The CLF study focused on solid–acid zeolites, which are a class of aluminosilicate minerals. Their acidity and their nanoscale pores and channels make them highly effective catalysts that are used in a variety of sectors, including emissions control and the chemical feedstock industry. To truly understand how they function, scientists must explore the chemistry of these zeolite pore networks and molecules moving through them down to the microscopic scale. The CLF group’s strategy was to investigate how zeolites behave under using pulsed nanosecond infrared laser heating. Such laser irradiation creates what is known as a ‘T-Jump’, where the temperature rapidly rises.

A key outcome of the study was that catalyst temperature changes of up to 140 °C were achievable by a single laser heating pulse in a nanosecond. Such large temperature changes are desirable for initiating many kinds of catalytic reactions. In liquids, this would raise concerns of cavitation and shock waves that would affect the structure of the sample, however the solid-form zeolites were observed to be notably robust. The team also found that bursts of multiple laser pulses could be used to generate arbitrarily high T-Jumps, while still maintaining nanosecond time-resolution.

In the CLF studies, water was used as a ‘guest’ molecule in the zeolite. In all cases, heating of over 50 °C was observed from single laser heating pulses. Obtaining the largest T-Jumps required the hydration levels to be ‘just right’. Too high, and the energy of the laser pulse went into breaking apart the liquid-like water clusters instead of heating the sample. Too low, and the sample absorbed less optical energy from the T-Jump laser.

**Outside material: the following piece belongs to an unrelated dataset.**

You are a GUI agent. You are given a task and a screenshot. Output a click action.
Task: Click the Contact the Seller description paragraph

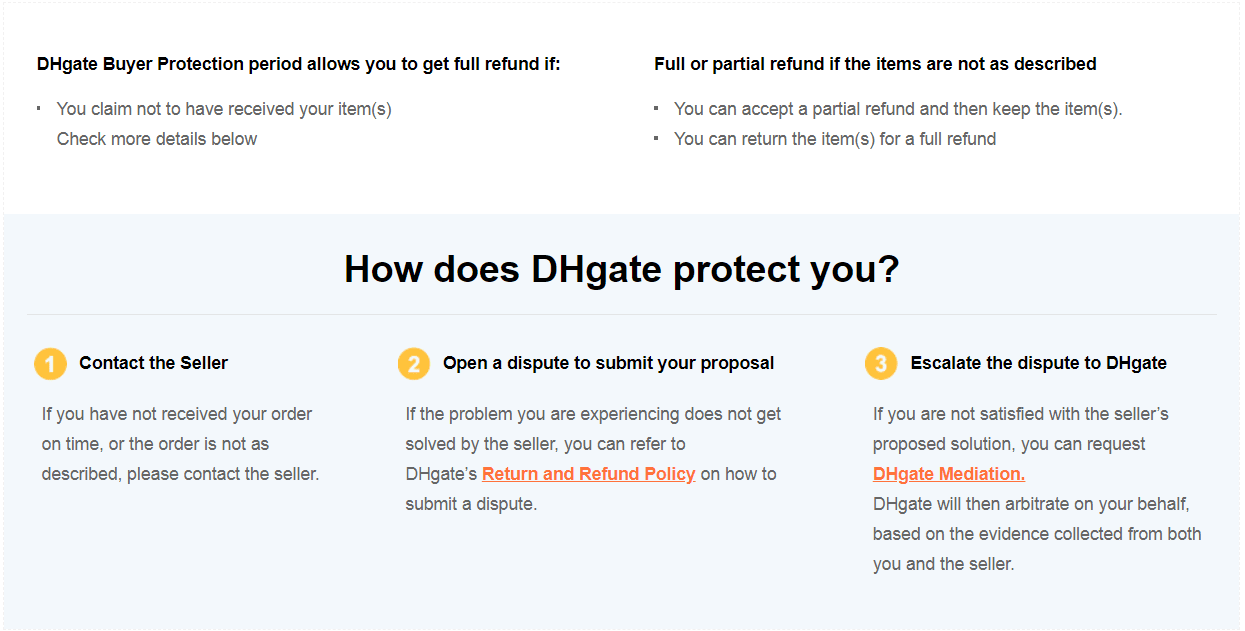(x=180, y=444)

300dpi RGB Zeolite Front Cover for RSC copy 2.jpg

Artwork by Helen Towrie. 

A second laser technique was used to study the effect of the T-Jump on the zeolite and the manner in which it cooled. Time-resolved infrared absorption spectroscopy (TR-IR) allowed the team to probe at the molecular level chemical reactions and molecule diffusion processes as well as the spatial distribution of heat. This method is a particular speciality of the CLF-ULTRA facility and uses a laser-based IR light source to capture molecular scale information in a single measurement on incredibly short timescales (as fast as femtoseconds) for maximum detail. In the T-Jump experiments, a particular absorption wavelength that correlates to a particular chemical bond within the zeolite acted as a ‘thermometer’, clearly showing the changes in temperature compared to the structure’s starting temperature. The CLF group compared these measurements with realistic 3D thermal physics models that they developed for future applications to catalysts without an identifiable ‘thermometer’.

The results of the CLF-ULTRA T-Jump investigations show that high temperatures can be induced within zeolite catalysts and studied in detail on the chemical level using TR-IR. This is the first time a study of this kind has been conducted. T-Jump IR spectroscopy has been used to obtain <10 °C pulsed heating in liquids, but not 140 °C heating in solid catalysts, and while zeolites have been heated before with many different kinds of sources, synchronised IR spectroscopy from nanoseconds to seconds has not been used to study the heating effects. This method of laser pulsed heating with TR-IR absorption spectroscopy lays the foundations for further study of a huge variety of chemical processes enabled by zeolites and other solid catalysts. Developing the technique at the CLF means that it is now available to scientists and industry as a facility.    

CLF’s Professor Paul Donaldson explains, “these results came out of two very focused four-week visits to the CLF-ULTRA facility in 2020 and 2022, but actually they have been six years in-the-making. The idea of laser heating catalysts and studying them with spectroscopy was key to a successful UKRI Future-Leaders grant science case I made in 2018. These kinds of proposals often don’t work in practice, or they take unexpected excursions from the original idea. Here, it turns out that we can actually do what was originally imagined, with a few tricks we had to come up with along the way.  It is great to see the results of all that imagining, thinking and hard work of the team in the form of a detailed Chemical Science paper. I hope we’ve helped CLF-ULTRA to have an exciting new technique for the user community!”